Horror walks as a photo of soldiers. Taken by no one

This they is the they Ruth must address. (From introductory note before “Ruth”)

Emanuel Levinas: “...to take up once again the problem of ontology, which is implicitly solved by each one of us, even if by forgetting about it...” (1)

For a minute I thought you were talking to me but then I listened again

...the feminine was otherness itself... (Levinas, 113)

Who is the “us” of “each one of us”? For whom is “the problem of ontology solved by forgetting”?  Who can forget? Is forgotten? That is, smashed against the rail—What is the inscription of “smashed against the rail”? Picking her way through a “garden of stumbling blocks” making movement within movement, what is the shape, sound, of movement within movement? This they forget, deprive another they of face, motion, subjectivity—For the first time in the history of the U.S. the dead returned from the Gulf war were not public possessions. We paid for them but the press and the rest of us were forbidden to see them. They open the cargo door and body bags pour down at a fantastic rate of speed and with tremendous force. But you can’t see or hear them.

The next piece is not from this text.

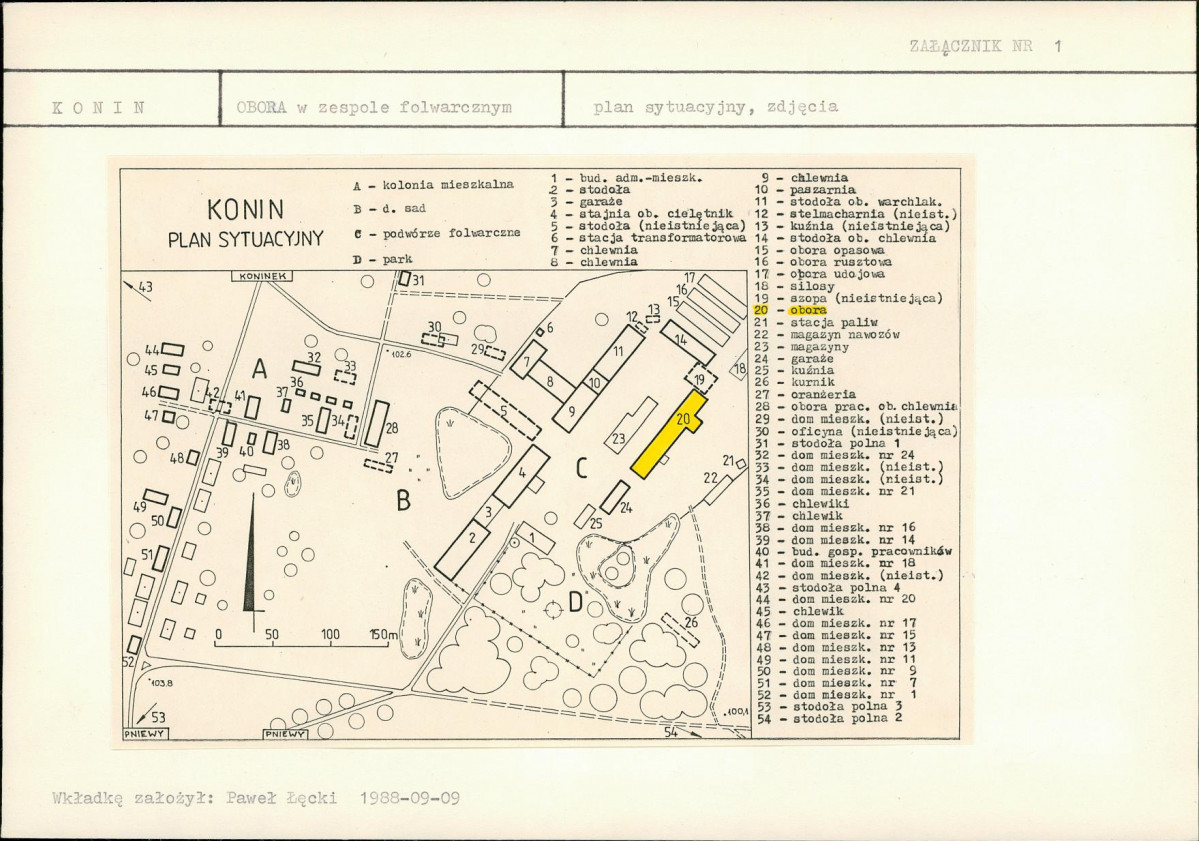
Task: Click dashed building 26 in the park
Action: 681,630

But if you see that they’re not there what do you say? Here is the there is a subject in existence not of existence. “there is a spacer”(94). What does the speech of the spacer, what does space, say? What does the space between letters, words, subjects, say, look like, on the page?

the tables are turned

(against the fathers)
cognition re-cognized
(maternity summoning
the self-object)           again
oneself—the spacer —
“called up”

un-
(sayable, thus not —
pictured around the un-
          by definition, in other words

The mother better not speak. (85)

If I the self-object am the not here, and am “called up” by my loud absence, called to supply a Not against which an I am here can be posited, then in “Ruth” the spacer—the self-object that is not her—is enacted, sounded. The spacer is “called up” on the formal profile or countenance of “Ruth’s” pages, the spacer takes up space. Cognition is both re-cognized and reconfigured.

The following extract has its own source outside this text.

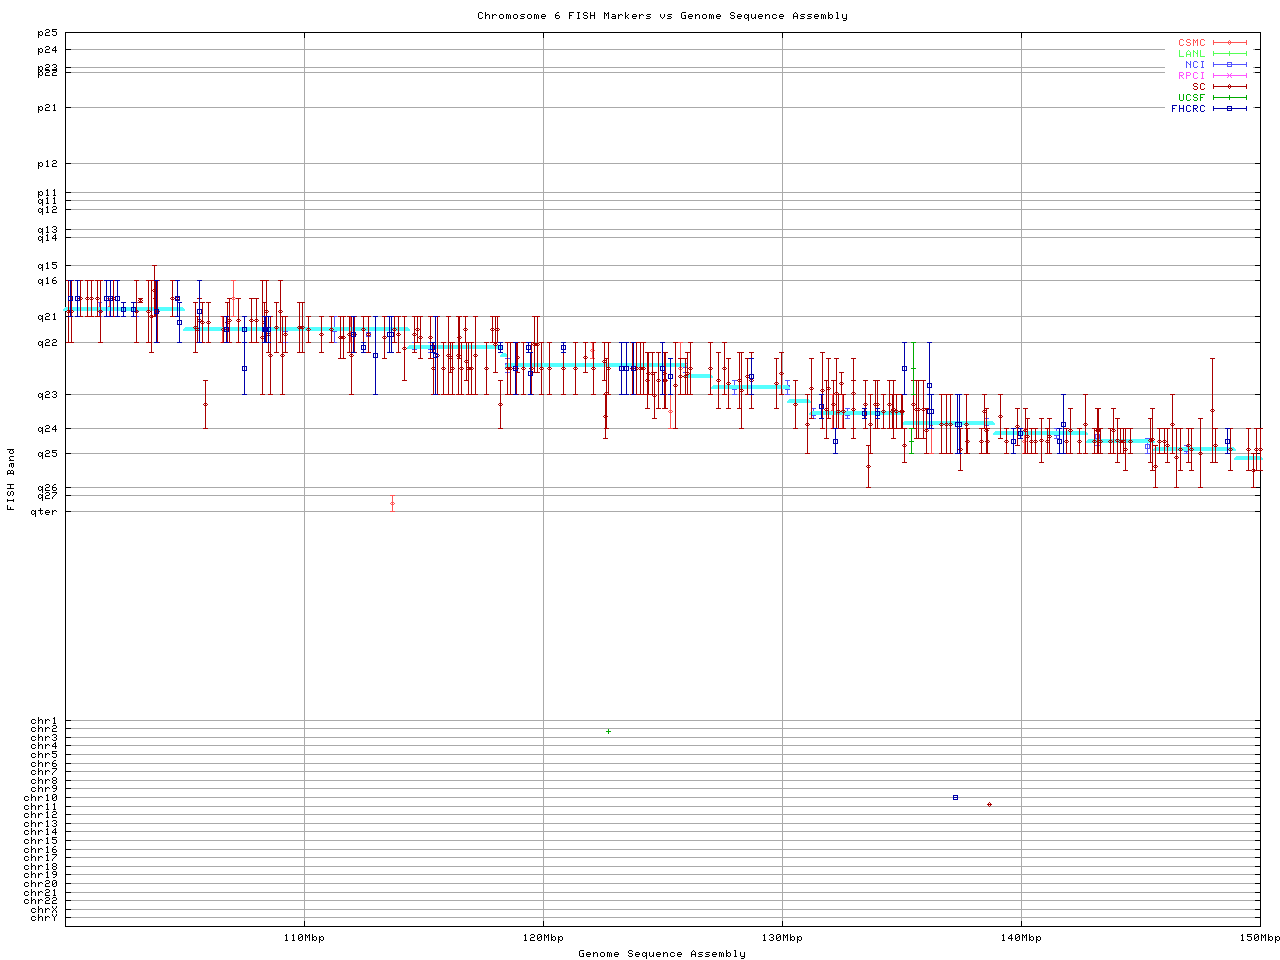Viewport: 1280px width, 960px height.
Task: Click the chart title text
Action: tap(662, 16)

The form of the “(un-sayable, thus not— / pictured around the un-” makes the pages of “Ruth” pictures of the not picturable. The spacer appears as actual blank space on the page, as the many hyphens, dashes and elongated hyphens that mark both linkage of a thought to other thoughts, as well as thought’s impossibility to either continue, or be heard in the medium of this language or by some readers—thus some of the hyphens extend to become lines separating text from text—an absolute bottom line, the place of what can’t appear or the underlining of, the calling attention to the mother's speech, undetectable by most readers.

The pages of “Ruth” hold together as they fly apart, a weaving of rubber bands, or air. The tension spans short poetic line and long-lined prosaic commentary and response in which some parts of the poem write to and elaborate on other parts, between direct conversation with Levinas, with all of “The arbiters at the / heart of the process”(88) and, again, between something or someone that is not audible, or might be heard only as a muttering in the wings, a private conversation a reader eavesdrops on or participates in or doesn’t hear or comprehend at all (depending on the reader). This is also the tension between those who are present, are presented, those who have “proper names”(84) on the pages of “Ruth” and those whose names or person are not picturable, sayable, have no discourse in the Judeo-Christian or Greek traditions from which Levinas’s thinking is derived.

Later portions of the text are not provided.